AUFGABE
Schreibe die folgenden Daten neu und ersetze dabei überall „Where should I click to:“ durch „Where do I click to:“. Alles andere bleibt unverändert.

Gespeicherte Dateneinträge
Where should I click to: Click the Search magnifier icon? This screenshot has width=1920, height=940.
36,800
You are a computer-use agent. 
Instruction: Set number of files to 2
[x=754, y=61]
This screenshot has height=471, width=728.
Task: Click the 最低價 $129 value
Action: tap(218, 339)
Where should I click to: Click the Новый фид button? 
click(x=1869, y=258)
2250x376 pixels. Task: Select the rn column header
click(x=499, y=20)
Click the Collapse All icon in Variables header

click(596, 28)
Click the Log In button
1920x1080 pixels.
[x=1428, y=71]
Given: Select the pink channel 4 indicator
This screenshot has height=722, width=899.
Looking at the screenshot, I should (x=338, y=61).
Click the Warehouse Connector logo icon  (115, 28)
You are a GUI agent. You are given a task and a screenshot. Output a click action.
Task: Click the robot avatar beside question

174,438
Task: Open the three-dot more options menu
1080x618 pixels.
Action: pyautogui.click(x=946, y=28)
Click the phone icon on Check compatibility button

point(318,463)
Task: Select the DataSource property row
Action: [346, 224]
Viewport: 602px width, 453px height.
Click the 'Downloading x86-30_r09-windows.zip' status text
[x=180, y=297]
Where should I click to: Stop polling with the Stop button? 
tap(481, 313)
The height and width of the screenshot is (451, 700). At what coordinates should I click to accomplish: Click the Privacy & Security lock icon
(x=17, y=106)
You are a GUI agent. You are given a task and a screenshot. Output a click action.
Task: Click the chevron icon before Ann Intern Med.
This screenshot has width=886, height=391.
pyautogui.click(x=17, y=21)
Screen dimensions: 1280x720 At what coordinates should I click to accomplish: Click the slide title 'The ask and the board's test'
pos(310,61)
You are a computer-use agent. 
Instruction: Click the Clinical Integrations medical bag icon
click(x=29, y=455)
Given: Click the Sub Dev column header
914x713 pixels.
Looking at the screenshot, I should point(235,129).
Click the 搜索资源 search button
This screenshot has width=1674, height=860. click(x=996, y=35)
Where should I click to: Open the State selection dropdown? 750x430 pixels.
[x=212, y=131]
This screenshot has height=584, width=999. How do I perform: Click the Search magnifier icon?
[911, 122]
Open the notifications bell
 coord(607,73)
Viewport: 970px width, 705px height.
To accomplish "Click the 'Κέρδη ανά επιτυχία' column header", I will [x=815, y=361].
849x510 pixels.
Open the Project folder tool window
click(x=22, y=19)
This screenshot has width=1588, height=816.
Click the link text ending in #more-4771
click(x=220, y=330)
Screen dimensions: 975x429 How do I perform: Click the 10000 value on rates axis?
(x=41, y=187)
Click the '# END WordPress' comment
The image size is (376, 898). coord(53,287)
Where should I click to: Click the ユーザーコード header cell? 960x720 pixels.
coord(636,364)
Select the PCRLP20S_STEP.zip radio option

ERGEBNIS
Where do I click to: Click the Search magnifier icon? This screenshot has width=1920, height=940.
36,800
You are a computer-use agent. 
Instruction: Set number of files to 2
[x=754, y=61]
This screenshot has height=471, width=728.
Task: Click the 最低價 $129 value
Action: tap(218, 339)
Where do I click to: Click the Новый фид button? 
click(x=1869, y=258)
2250x376 pixels. Task: Select the rn column header
click(x=499, y=20)
Click the Collapse All icon in Variables header

click(596, 28)
Click the Log In button
1920x1080 pixels.
[x=1428, y=71]
Given: Select the pink channel 4 indicator
This screenshot has height=722, width=899.
Looking at the screenshot, I should (x=338, y=61).
Click the Warehouse Connector logo icon  (115, 28)
You are a GUI agent. You are given a task and a screenshot. Output a click action.
Task: Click the robot avatar beside question

174,438
Task: Open the three-dot more options menu
1080x618 pixels.
Action: pyautogui.click(x=946, y=28)
Click the phone icon on Check compatibility button

point(318,463)
Task: Select the DataSource property row
Action: [346, 224]
Viewport: 602px width, 453px height.
Click the 'Downloading x86-30_r09-windows.zip' status text
[x=180, y=297]
Where do I click to: Stop polling with the Stop button? 
tap(481, 313)
The height and width of the screenshot is (451, 700). At what coordinates should I click to accomplish: Click the Privacy & Security lock icon
(x=17, y=106)
You are a GUI agent. You are given a task and a screenshot. Output a click action.
Task: Click the chevron icon before Ann Intern Med.
This screenshot has width=886, height=391.
pyautogui.click(x=17, y=21)
Screen dimensions: 1280x720 At what coordinates should I click to accomplish: Click the slide title 'The ask and the board's test'
pos(310,61)
You are a computer-use agent. 
Instruction: Click the Clinical Integrations medical bag icon
click(x=29, y=455)
Given: Click the Sub Dev column header
914x713 pixels.
Looking at the screenshot, I should point(235,129).
Click the 搜索资源 search button
This screenshot has width=1674, height=860. click(x=996, y=35)
Where do I click to: Open the State selection dropdown? 750x430 pixels.
[x=212, y=131]
This screenshot has height=584, width=999. How do I perform: Click the Search magnifier icon?
[911, 122]
Open the notifications bell
 coord(607,73)
Viewport: 970px width, 705px height.
To accomplish "Click the 'Κέρδη ανά επιτυχία' column header", I will [x=815, y=361].
849x510 pixels.
Open the Project folder tool window
click(x=22, y=19)
This screenshot has width=1588, height=816.
Click the link text ending in #more-4771
click(x=220, y=330)
Screen dimensions: 975x429 How do I perform: Click the 10000 value on rates axis?
(x=41, y=187)
Click the '# END WordPress' comment
The image size is (376, 898). coord(53,287)
Where do I click to: Click the ユーザーコード header cell? 960x720 pixels.
coord(636,364)
Select the PCRLP20S_STEP.zip radio option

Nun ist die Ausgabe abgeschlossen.